Besides high-dose chemotherapy and autologous stem–cell transplantation, which was administered to a surprisingly low percentage of patients participating in this study, a chemotherapy-free approach combining rituximab with the immunomodulator lenalidomide could be used for second-line therapy. In the AUGMENT trial, lenalidomide has been shown to potentiate the effect of rituximab, more than doubling the PFS as compared with that in the control group receiving placebo.5
Other therapeutic options for relapsed or refractory FL are rapidly evolving. After second relapse, patients in many countries, among others, have access to the bispecific antibodies, the enhancer of zeste homolog 2 inhibitor tazemetostat, phosphatidylinositol 3-kinase inhibitors, or chimeric antigen receptor T-cell therapy.
Although none of these new molecules and modalities will be effective for each individual patient and may cause significant toxicities, they certainly broaden our therapeutic armamentarium.

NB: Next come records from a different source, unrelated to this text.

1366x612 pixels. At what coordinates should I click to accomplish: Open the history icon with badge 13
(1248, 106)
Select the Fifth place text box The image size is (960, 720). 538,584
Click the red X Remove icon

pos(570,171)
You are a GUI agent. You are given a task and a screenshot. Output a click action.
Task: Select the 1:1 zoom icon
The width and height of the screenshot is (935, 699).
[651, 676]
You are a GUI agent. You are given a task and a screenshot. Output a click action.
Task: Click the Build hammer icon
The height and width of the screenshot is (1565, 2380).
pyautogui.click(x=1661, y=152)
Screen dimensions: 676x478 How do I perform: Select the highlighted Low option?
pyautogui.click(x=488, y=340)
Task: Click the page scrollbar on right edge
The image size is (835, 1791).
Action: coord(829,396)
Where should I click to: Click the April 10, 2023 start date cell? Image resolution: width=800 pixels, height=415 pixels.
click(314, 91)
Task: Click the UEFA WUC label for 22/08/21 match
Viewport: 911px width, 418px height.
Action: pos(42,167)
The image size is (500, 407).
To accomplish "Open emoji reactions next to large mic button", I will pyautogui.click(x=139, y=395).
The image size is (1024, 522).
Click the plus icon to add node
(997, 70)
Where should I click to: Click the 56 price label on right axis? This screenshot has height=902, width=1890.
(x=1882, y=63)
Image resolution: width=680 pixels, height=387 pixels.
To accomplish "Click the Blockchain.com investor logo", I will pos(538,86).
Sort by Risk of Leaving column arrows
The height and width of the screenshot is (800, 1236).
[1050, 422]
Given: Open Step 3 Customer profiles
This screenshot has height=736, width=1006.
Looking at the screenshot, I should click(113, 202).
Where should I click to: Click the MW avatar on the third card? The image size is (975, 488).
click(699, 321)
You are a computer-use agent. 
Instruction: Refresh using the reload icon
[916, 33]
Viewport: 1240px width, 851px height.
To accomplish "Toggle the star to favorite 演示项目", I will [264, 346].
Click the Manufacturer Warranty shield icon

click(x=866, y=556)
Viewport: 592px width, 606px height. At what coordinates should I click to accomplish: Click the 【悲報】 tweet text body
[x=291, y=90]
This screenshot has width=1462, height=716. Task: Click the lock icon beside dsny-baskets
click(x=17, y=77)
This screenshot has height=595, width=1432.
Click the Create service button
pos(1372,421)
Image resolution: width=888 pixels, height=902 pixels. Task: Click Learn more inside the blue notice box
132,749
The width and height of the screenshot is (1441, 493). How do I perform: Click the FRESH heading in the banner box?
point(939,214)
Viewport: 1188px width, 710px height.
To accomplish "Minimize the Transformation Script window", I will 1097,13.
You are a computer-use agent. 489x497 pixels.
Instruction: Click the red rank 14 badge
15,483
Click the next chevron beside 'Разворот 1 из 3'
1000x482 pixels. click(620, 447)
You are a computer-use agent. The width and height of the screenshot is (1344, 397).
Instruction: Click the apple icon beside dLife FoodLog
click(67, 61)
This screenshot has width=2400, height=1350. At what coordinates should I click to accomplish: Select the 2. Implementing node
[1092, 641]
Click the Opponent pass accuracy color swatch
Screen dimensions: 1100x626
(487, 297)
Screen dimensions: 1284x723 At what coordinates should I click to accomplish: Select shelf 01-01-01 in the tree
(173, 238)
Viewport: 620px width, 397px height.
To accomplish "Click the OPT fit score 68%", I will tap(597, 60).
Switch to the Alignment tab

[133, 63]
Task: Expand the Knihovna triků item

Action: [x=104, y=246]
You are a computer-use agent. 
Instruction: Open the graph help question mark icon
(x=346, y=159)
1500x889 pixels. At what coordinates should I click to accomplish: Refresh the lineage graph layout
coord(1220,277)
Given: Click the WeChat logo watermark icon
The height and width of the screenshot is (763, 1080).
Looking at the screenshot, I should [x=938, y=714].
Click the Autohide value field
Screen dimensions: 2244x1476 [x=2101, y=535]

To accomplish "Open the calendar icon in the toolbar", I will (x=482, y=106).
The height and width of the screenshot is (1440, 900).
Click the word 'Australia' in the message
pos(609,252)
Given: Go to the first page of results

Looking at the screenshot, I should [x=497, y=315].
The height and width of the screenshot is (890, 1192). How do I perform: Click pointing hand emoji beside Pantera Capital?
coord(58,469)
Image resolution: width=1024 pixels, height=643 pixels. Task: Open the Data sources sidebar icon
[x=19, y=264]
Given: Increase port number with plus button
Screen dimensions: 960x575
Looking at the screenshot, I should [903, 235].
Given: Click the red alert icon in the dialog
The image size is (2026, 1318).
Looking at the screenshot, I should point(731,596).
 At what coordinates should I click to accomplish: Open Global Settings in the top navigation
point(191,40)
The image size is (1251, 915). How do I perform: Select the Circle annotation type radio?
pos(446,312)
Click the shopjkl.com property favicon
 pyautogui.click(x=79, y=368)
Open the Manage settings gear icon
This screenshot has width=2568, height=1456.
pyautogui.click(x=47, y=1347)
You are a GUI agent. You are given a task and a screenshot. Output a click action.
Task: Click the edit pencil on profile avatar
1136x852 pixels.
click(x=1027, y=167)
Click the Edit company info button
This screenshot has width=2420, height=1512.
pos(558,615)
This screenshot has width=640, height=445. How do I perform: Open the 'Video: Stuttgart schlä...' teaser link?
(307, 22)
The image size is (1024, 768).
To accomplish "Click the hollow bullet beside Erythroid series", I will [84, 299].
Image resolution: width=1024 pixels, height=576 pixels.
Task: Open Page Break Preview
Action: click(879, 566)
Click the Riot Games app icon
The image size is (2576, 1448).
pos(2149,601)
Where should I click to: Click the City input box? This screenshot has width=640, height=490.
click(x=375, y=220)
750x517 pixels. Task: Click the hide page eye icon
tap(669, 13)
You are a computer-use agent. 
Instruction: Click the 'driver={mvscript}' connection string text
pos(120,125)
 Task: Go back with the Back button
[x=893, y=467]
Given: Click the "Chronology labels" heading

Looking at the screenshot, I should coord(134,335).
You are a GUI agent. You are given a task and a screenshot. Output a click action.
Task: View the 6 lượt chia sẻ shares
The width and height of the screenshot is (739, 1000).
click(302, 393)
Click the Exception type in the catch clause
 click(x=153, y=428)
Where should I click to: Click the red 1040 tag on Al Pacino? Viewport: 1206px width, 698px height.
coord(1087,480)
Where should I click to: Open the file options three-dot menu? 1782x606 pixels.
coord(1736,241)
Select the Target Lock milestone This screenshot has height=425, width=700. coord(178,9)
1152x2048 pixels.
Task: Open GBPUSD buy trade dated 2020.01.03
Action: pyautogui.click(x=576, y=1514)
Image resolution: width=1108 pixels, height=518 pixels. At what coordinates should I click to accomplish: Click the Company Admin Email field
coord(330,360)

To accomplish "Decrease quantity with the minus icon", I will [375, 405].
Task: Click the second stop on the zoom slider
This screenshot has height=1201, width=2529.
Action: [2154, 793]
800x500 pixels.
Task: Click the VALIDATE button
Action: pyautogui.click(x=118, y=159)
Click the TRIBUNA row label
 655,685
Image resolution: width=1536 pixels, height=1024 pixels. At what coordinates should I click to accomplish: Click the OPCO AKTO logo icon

A thoughtful choice of targeted drug(s) for the individual patient, including a perspective on how to sequence treatments in the further course of disease, will undoubtedly prolong the life of many patients affected by relapsed or refractory indolent lymphoma.6-9 Because multiple therapies are approved, it is not easy to make the most appropriate treatment decision for a given patient. Parameters that affect therapeutic decisions include the age of patient and fitness, individual comorbidities, the number and type of prior lines of treatment, duration of previous responses, tumor burden at relapse, and molecular characteristics of the tumor.7
Most importantly, we believe that large well-designed and well-conducted phase 3 studies, as the one reported by Nastoupil et al, should remain the mainstay of clinical research in lymphoma and beyond because only randomized studies with sufficient power to control for random effects will allow for the rational inclusion of new drugs and modalities into the therapeutic algorithm of any disorder without the potential bias inherent to small nonrandomized studies. In that sense, although this study failed to meet its primary end point and potentially better options may be available today to treat relapsed FL and MZL, the investigators of the SELENE study should be congratulated for having conducted this study. With few exceptions, smaller phase 1 or 2 studies selecting for the most promising new agents followed by large phase 3 studies confirming (or not) the improvement assumed with the experimental vs standard therapy remain the only albeit cumbersome way to execute unbiased clinical research.
Conflict-of-interest disclosure: The authors declare no competing financial interests.